Pahang state election, 2022: Pulau Manis
| Party |  | Candidate | Votes | % | ∆% |
|  | PN | Rafiq Khan Ahmad Khan | 13,064 | 54.21 | +54.21 |
|  | BN | Khairuddin Mahmud | 9,133 | 37.90 | −12.81 |
|  | PH | Muhammad Khairil Khalid | 1,901 | 7.89 | +7.89 |
| Total valid votes |  |  | 24,098 | 100.00 |
| Total rejected ballots |  |  | 276 |
| Unreturned ballots |  |  | 53 |
| Turnout |  |  | 24,427 | 81.12 | −0.83 |
| Registered electors |  |  | 30,113 |
| Majority |  |  | 3,931 | 16.31 | +2.02 |
|  | PN gain from BN |  | Swing |  | ? |

Pahang state election, 2018: Pulau Manis
| Party |  | Candidate | Votes | % | ∆% |
|  | BN | Khairuddin Mahmud | 8,282 | 50.71 | −16.92 |
|  | PAS | Zainuddin Noh | 5,948 | 36.40 | +4.05 |
|  | PKR | Abu Bakar Lebai Sudin | 2,101 | 12.87 | +12.87 |
| Total valid votes |  |  | 16,331 | 100.00 |
| Total rejected ballots |  |  | 309 |
| Unreturned ballots |  |  | 69 |
| Turnout |  |  | 16,709 | 81.95 | −3.78 |
| Registered electors |  |  | 20,389 |
| Majority |  |  | 2,334 | 14.29 | −20.97 |
|  | BN hold |  | Swing |  |  |
Source(s) "Pahang - 14th General Election Malaysia (GE14 / PRU14)". The Star.

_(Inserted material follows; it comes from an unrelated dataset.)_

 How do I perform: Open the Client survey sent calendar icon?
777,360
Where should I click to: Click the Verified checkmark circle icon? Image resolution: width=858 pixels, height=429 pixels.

Retrieved 2024-05-20.

Pahang state election, 2013: Pulau Manis
| Party |  | Candidate | Votes | % | ∆% |
|  | BN | Khairuddin Mahmud | 10,733 | 67.63 | −5.13 |
|  | PAS | Othman Bakar | 5,137 | 32.37 | +5.13 |
| Total valid votes |  |  | 15,870 | 100.00 |
| Total rejected ballots |  |  | 211 |
| Unreturned ballots |  |  | 77 |
| Turnout |  |  | 16,158 | 85.73 | +0.57 |
| Registered electors |  |  | 18,848 |
| Majority |  |  | 5,596 | 35.26 | −10.26 |
|  | BN hold |  | Swing |  |  |

Pahang state election, 2008: Pulau Manis
| Party |  | Candidate | Votes | % | ∆% |
|  | BN | Khairuddin Mahmud | 8,237 | 72.76 | −0.12 |
|  | PAS | Othman Bakar | 3,084 | 27.24 | +0.12 |
| Total valid votes |  |  | 11,321 | 100.00 |
| Total rejected ballots |  |  | 309 |
| Unreturned ballots |  |  | 439 |
| Turnout |  |  | 12,069 | 85.15 | +4.17 |
| Registered electors |  |  | 14,173 |
| Majority |  |  | 5,153 | 45.52 | −0.24 |
|  | BN hold |  | Swing |  |  |

Pahang state election, 2004: Pulau Manis
| Party |  | Candidate | Votes | % |
|  | BN | Mohamad Ariff Sabri Abdul Aziz | 7,153 | 72.88 |
|  | PAS | Ahiatudin Daud | 2,662 | 27.12 |
| Total valid votes |  |  | 9,815 | 100.00 |
| Total rejected ballots |  |  | 167 |
| Unreturned ballots |  |  | 812 |
| Turnout |  |  | 10,794 | 80.98 |
| Registered electors |  |  | 13,329 |
| Majority |  |  | 4,491 | 45.76 |
This was a new constituency created.